I hated to see Tina unhappy and I was a natural problem solver. I had a solution in mind almost immediately and it was brilliant in it’s elegance.

I was the president of a non-profit political organization. It was fairly well known and had been well-funded until recently. I’d been falling behind on fundraising, because I hated it, wasn’t terribly good at it and I’d been unable to keep anyone I hired in that role for long.

One of the stipulations for Tina to keep getting her full (rather generous) food benefit from the county was that she work no more than 20 hours per week.

Fundraising for my outfit was a part time job we could easily keep under the limit and also avoid the need for the job-readiness program that Tina definitely didn’t want to participate in.

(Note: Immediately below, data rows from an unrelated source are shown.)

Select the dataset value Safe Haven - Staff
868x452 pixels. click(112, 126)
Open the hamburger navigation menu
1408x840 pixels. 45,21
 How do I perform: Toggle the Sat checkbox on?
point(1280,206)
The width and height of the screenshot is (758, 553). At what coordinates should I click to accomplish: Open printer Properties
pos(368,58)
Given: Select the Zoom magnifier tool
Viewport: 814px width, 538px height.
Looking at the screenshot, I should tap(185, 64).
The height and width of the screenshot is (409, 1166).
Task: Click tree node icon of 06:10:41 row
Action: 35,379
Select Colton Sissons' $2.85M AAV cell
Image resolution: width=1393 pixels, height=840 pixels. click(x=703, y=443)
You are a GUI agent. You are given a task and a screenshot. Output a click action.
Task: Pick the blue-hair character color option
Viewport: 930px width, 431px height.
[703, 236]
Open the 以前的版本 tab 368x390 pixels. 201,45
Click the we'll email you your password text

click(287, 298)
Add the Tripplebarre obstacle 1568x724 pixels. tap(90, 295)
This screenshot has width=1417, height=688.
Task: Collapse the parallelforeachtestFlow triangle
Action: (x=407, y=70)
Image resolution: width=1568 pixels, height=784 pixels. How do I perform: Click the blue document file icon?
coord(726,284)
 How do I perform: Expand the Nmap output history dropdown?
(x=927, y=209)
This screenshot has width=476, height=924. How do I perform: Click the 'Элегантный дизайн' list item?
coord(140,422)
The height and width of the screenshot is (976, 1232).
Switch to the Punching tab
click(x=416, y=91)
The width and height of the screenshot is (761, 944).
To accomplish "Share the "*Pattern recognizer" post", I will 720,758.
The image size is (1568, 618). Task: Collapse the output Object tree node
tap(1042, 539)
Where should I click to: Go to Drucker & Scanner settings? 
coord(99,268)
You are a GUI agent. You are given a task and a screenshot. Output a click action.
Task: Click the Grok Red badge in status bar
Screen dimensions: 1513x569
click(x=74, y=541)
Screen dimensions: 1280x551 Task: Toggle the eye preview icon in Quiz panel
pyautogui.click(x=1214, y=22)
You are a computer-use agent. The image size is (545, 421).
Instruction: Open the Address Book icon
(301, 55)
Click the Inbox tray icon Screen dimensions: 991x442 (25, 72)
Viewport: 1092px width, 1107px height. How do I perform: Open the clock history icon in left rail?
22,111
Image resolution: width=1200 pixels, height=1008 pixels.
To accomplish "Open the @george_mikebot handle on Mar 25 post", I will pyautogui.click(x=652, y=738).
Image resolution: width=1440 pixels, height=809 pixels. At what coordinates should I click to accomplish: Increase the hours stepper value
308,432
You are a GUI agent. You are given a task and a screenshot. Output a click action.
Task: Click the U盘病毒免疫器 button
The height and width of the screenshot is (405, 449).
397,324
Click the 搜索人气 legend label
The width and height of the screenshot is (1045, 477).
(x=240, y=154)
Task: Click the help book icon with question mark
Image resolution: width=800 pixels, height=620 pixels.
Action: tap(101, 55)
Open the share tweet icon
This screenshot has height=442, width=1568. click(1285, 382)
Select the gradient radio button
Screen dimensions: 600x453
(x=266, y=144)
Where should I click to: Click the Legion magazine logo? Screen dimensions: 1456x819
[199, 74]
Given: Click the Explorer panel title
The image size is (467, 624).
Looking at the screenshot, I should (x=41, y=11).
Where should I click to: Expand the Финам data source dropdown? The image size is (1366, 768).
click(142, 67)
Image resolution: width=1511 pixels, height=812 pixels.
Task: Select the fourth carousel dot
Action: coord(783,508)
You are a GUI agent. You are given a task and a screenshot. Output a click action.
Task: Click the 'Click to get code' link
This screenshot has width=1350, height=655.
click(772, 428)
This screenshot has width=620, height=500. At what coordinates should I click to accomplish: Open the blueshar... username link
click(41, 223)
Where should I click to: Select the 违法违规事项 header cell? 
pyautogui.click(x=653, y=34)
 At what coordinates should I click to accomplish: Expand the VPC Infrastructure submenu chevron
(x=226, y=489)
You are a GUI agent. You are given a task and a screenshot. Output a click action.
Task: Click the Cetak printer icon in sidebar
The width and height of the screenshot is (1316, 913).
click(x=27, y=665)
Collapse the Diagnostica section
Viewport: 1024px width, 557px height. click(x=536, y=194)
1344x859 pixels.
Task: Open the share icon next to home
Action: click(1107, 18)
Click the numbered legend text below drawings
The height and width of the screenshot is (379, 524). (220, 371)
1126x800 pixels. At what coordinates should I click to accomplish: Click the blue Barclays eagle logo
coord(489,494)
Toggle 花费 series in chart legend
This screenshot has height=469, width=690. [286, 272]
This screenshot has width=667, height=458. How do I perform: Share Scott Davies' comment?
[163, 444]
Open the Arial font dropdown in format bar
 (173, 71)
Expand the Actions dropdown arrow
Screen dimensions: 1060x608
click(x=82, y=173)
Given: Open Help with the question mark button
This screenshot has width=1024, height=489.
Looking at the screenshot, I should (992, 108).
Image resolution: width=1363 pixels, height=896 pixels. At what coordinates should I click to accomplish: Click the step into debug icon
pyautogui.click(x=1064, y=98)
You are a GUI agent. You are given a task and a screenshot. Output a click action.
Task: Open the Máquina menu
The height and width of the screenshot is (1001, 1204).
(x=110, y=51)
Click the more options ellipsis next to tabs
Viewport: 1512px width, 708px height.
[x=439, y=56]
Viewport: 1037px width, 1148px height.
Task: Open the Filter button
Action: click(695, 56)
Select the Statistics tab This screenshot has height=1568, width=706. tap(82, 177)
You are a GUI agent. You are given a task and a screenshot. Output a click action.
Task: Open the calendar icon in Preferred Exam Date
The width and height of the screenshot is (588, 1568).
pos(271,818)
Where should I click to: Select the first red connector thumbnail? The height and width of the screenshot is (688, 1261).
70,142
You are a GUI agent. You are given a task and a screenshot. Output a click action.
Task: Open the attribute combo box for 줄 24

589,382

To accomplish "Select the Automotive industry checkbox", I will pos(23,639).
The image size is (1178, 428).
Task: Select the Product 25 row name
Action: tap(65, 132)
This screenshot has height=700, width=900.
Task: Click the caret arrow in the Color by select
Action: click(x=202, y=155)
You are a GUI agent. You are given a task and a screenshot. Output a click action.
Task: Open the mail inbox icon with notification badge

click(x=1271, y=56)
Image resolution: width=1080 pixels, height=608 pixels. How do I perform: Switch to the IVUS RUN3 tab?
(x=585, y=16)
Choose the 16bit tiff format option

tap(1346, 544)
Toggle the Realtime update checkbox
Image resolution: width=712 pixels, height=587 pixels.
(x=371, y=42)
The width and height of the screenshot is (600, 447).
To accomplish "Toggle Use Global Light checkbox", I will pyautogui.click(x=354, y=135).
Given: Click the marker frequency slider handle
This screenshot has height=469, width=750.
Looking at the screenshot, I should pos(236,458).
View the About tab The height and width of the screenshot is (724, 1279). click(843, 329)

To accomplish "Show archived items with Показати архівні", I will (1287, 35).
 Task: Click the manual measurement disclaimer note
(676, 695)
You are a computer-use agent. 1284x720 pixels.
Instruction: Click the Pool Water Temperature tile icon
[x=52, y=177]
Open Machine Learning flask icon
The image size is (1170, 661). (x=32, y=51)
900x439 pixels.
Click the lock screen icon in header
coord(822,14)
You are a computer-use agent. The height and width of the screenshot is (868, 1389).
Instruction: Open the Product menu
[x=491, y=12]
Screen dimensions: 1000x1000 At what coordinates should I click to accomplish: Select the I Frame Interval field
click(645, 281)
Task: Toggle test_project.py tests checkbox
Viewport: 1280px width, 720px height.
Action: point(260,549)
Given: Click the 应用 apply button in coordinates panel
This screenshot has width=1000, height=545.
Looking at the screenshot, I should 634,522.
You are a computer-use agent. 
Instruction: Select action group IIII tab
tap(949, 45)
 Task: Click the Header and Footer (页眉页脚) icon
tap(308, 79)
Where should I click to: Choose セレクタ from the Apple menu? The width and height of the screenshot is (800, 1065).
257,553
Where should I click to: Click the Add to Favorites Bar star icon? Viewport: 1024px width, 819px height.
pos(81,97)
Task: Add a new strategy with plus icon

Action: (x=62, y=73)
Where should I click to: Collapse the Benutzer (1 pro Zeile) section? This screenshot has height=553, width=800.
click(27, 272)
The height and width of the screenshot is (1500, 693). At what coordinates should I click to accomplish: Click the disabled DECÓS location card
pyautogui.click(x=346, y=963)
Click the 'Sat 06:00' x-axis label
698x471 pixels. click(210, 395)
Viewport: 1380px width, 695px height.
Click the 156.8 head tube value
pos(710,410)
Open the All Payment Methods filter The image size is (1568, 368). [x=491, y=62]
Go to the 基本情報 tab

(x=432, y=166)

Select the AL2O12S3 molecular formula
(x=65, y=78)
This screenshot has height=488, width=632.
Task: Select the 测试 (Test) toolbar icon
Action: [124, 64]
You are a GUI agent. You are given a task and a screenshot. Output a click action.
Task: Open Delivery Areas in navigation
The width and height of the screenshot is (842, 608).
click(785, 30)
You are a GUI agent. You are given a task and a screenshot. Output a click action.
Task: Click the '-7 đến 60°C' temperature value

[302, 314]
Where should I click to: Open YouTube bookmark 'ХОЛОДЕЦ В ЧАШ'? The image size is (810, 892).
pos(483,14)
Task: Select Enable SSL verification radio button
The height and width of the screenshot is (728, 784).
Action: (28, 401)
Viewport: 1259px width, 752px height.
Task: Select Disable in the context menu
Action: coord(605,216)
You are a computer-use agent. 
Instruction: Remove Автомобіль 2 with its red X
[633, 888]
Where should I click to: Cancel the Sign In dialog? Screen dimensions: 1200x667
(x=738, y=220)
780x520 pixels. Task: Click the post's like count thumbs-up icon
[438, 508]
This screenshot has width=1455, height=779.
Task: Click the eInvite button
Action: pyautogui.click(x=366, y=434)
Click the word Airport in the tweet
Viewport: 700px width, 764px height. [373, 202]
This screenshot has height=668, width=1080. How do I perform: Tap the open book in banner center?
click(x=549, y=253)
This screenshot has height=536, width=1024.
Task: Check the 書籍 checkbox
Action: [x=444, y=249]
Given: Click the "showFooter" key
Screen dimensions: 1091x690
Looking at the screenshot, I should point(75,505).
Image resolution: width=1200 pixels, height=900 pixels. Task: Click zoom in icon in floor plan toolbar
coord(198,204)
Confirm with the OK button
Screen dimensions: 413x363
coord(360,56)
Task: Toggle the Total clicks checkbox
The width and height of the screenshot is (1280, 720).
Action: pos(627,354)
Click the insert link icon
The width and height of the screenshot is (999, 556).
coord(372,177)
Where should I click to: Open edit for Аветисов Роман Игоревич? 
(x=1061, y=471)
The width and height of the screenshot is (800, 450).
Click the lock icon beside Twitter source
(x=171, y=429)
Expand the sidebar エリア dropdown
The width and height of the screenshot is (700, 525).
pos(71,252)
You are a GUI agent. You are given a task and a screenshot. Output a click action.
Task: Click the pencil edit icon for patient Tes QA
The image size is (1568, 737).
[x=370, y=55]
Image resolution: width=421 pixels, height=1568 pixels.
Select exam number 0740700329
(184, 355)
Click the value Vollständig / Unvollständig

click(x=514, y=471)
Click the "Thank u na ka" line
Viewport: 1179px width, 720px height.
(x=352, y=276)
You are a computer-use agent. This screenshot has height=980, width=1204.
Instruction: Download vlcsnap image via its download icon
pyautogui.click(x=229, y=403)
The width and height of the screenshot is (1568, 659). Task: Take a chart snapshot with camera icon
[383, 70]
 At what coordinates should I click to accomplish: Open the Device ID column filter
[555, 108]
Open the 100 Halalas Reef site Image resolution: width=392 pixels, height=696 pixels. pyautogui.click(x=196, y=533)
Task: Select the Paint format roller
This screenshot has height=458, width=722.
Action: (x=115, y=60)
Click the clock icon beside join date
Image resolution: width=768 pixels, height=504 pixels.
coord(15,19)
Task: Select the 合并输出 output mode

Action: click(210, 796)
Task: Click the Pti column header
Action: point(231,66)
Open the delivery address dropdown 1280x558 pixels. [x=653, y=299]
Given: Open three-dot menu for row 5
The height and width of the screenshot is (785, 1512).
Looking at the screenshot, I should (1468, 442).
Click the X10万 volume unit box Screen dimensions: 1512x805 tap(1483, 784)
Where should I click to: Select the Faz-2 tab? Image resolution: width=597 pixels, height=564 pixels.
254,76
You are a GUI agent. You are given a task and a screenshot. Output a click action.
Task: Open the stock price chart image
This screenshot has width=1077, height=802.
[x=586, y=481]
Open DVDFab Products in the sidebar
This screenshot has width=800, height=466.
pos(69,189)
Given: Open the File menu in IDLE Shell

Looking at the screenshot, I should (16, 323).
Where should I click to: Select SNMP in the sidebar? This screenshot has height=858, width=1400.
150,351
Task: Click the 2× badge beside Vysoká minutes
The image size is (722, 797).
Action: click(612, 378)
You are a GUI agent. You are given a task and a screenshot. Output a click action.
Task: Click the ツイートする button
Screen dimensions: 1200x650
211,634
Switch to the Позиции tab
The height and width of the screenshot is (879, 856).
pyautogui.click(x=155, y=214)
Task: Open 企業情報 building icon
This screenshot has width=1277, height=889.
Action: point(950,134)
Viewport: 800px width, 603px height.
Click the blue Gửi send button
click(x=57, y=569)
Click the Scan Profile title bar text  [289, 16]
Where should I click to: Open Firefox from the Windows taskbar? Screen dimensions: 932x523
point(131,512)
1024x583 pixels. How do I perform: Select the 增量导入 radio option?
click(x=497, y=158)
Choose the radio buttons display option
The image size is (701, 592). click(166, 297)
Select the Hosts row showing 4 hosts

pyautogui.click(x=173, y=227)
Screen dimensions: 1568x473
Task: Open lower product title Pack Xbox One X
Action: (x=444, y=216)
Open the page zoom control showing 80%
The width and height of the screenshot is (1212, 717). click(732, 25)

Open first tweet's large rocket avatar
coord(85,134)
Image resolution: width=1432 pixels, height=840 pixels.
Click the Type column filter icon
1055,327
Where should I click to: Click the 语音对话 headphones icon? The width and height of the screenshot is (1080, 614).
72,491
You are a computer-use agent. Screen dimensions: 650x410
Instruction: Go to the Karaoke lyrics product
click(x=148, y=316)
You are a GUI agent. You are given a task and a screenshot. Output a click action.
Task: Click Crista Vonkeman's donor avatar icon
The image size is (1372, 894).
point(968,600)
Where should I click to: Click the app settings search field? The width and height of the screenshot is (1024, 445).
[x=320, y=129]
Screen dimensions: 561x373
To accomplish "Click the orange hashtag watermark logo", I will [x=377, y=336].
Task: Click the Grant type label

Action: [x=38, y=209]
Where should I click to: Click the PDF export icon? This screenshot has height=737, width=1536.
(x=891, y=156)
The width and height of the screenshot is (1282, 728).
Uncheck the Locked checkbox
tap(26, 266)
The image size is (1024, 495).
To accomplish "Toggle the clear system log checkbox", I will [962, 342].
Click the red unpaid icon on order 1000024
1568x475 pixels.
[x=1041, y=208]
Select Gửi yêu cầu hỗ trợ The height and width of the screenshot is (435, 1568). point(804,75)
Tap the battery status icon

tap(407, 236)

Tina had been complaining that her laptop had stopped working. She had an outdated cell phone and there was no internet at the apartment unless I was there with my hot-spot-enabled smart phone.

I drafted a fundraising agreement and put together papers to register Tina with the state attorney general’s office as a permitted fundraiser. I had a spare smart phone with a wi-fi hot spot capability that I could activate and give her, as well as a spare work laptop that she’d need to do the fundraising work from the corporation’s donor database. I solved so many problems at once, I’ll admit I was pretty damn proud of myself. It looked like it would be win-win-win for both of us.

I added the other smart phone to my own cell phone plan, unburdening Tom of the need to keep paying for Tina’s phone (I thought), which finally hooked Tina up with internet.

I started training Tina by showing her the script I loosely followed for fundraising calls and Then I made a call to show her how I go about it, logging the results on my own computer. I was going to pay Tina on commission and from my first sample call, I garnered a $1,000 donation, which would have been $150 in Tina’s pocket just like that, so I gave her that commission as encouragement. I’d gotten lucky. It usually takes more effort than one call to raise a thousand dollars, but I thought it was a good demonstration.

When I left for home that evening, I thought our future was looking bright.

Tina texted me later to let me know that I’d left my coat behind. The weather was nice so I hadn’t thought of it when I packed up to leave. “Since your coat is hanging up here, Jim’s going to count this as you moving in and raise my rent,” she joked.